__Assigned task__
In the ship history below, rewrite the part starting with "For the next" and going on through "and abandoned ship.", changing "merchant tug" to "civilian tug".

Pitkin County recommissioned at Long Beach Naval Shipyard on 9 July 1966. The same day she became flagship for Landing Ship Squadron 3. After training through the summer, she sailed for South Vietnam and arrived Da Nang on 29 November. After debarking Marines, she began shuttle operations between Da Nang and Chu Lai until sailing for Guam on 21 December, arriving at Apra Harbor on 2 January 1967. On 26 January she got underway for a survey cruise taking her to the Marianas, Volcano Islands, Bonins, and Ryukyus. Arriving at Okinawa on 7 February, she loaded supplies and vehicles and sailed on the 10th for Chu Lai, arriving on the 14th. After unloading, she sailed via Da Nang for Hong Kong.

For the next three years, operating out of Guam, she alternated service in Vietnam, largely for Operation Market Time operations with visits to other Far Eastern ports. On Christmas Eve she sped to assist the merchant tug Makah ablaze in Vũng Tàu Harbor, and extinguished the fires saving the stricken and abandoned ship.

==Decommissioning and sale==
Pitkin County was decommissioned on 1 September 1971, and struck from the Naval Vessel Register on 1 April 1975 and transferred to the Defense Reutilization and Marketing Service (DRMS) for disposal. Pitkin County was sold for scrapping by DRMS on 19 December 1975.

__Data extracts__
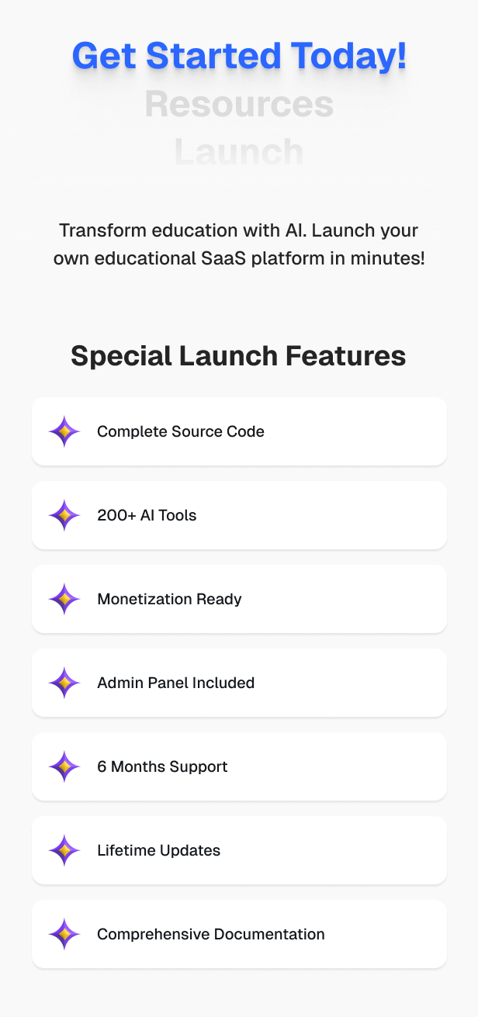Tap the star icon beside 6 Months Support
Image resolution: width=478 pixels, height=1017 pixels.
click(64, 766)
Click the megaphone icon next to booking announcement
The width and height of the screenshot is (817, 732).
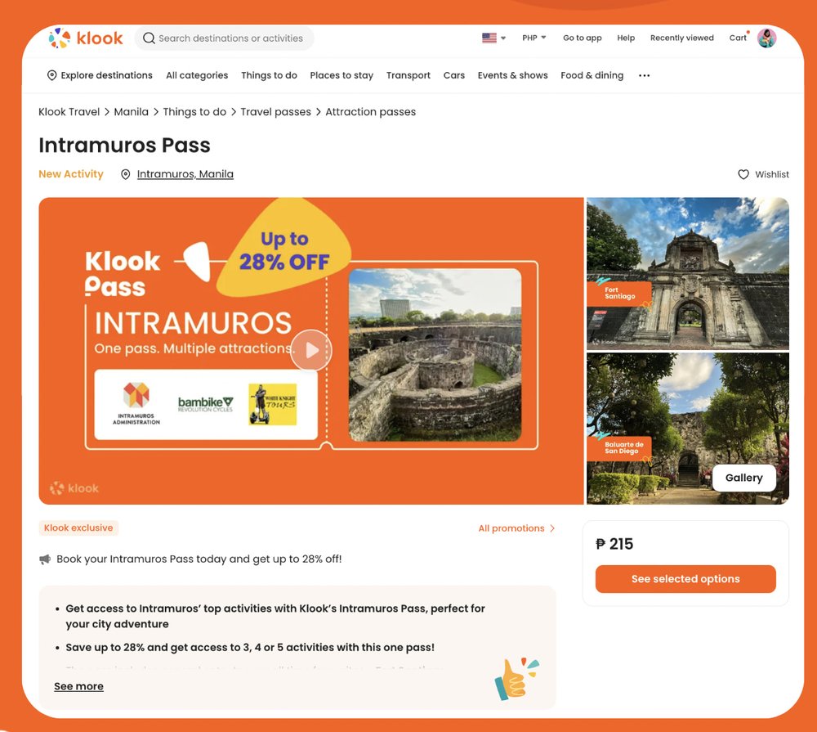click(45, 559)
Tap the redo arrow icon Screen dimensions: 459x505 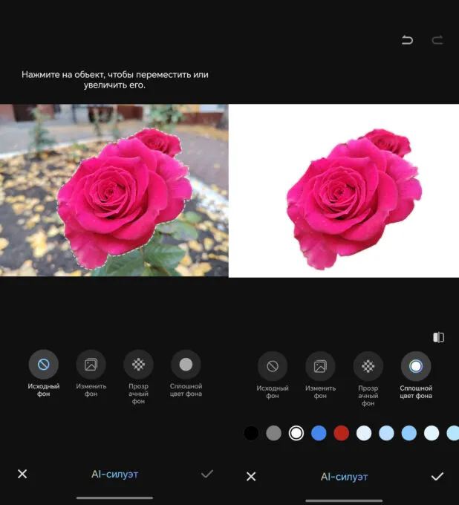click(437, 40)
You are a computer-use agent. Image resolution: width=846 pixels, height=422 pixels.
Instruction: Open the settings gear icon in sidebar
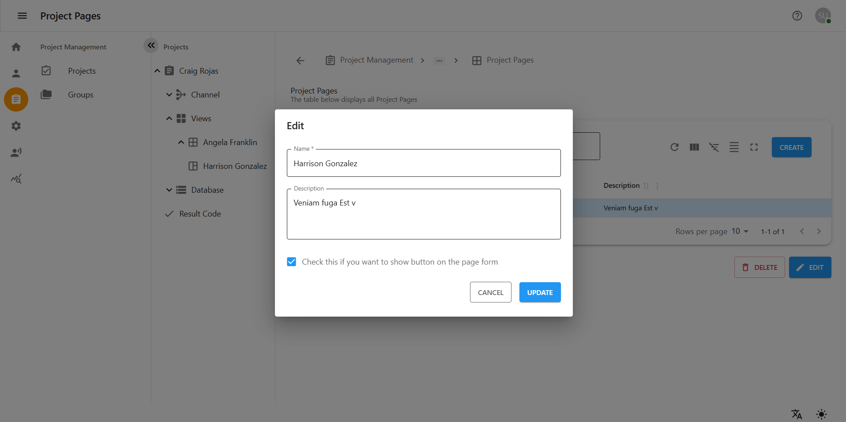16,126
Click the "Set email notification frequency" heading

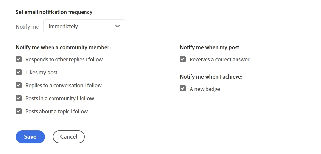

__Result__
For the next three years, operating out of Guam, she alternated service in Vietnam, largely for Operation Market Time operations with visits to other Far Eastern ports. On Christmas Eve she sped to assist the civilian tug Makah ablaze in Vũng Tàu Harbor, and extinguished the fires saving the stricken and abandoned ship.